Ma venerdì 13 novembre, come il 7 gennaio scorso (strage nella redazione del periodico satirico Charlie Hebdo), la furia arabo-musulmana s’è abbattuta sulla Francia: s’è ancora una volta abbattuta su Parigi. Non a caso gli attentatori hanno scelto come obiettivi due luoghi di notevole significato, ma l’uno diverso dall’altro: “La Bastille” (undicesimo “arrondissement”), in quanto emblema della Francia moderna, quella nata appunto dalla Rivoluzione del 1789; della Francia egalitaria, sì, giacobina, ma ancor più espansionistica di quella di Re Sole; e Place des Vosges, quartiere residenziale, perciò assai chic, il quartiere dei ricchi, il quartiere delle signore francesi che commettono adulterio con la stessa facilità con cui a colazione consumano caffellatte e croissants.
Mandanti ed esecutori comunque nulla sapevano dell’antica “liaison” fra la Francia e l’universo arabo: quello che intendevano appunto colpire con ancor più veemenza di prima era la nazione considerata quale carceriera, sfruttatrice, padrona delle masse islamiche d’un tempo e tuttora una delle punte di diamante dell’Occidente “anti-musulmano”. Mandanti ed esecutori cresciuti nel più assoluto oscurantismo. Allevati nell’odio cieco. Schiavi inconsapevoli di se stessi. Squallide entità tuttavia capaci di commettere atroci delitti.
Ma poteva tutto questo essere evitato?

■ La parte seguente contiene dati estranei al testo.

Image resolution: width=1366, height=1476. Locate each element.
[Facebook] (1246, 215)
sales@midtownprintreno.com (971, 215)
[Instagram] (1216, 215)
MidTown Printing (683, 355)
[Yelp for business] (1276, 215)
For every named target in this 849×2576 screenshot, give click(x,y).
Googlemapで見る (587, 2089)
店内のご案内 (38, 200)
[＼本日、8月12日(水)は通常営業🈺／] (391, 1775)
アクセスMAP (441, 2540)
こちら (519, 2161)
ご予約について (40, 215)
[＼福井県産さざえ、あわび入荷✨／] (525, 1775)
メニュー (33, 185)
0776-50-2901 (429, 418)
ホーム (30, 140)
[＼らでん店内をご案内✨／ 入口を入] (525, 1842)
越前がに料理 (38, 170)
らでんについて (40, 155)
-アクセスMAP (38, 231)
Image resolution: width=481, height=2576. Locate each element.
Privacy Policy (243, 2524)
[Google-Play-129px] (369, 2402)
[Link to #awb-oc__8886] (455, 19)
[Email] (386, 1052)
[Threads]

Poteva essere evitato l’avvento dell’integralismo islamico con la presa del potere in Iran da parte dell’ayatollah Khomeini nel 1979, presa del potere ispirata e favorita dagli Stati Uniti sotto l’influenza delle solite “teste d’uovo”? Non c’è nulla di inevitabile nella Storia, assolutamente nulla: ci si sarebbe dovuti chiedere a che cosa si sarebbe andati incontro col rovesciamento dello Scià di Persia, Rheza Palhevi…. Da allora non assistiamo che all’incalzare continuo, martellante, sanguinario dell’estremismo islamico. Ma, attenzione: oggi come oggi ogni musulmano sotto i quarant’anni d’età è un potenziale agente e strumento del terrorismo.
Oggi Parigi, ancora una volta Parigi; e domani? Domani potrebbe toccare a Roma. Stalin chiederebbe, con tagliente ironia: “Di quante Divisioni dispone il Papa?.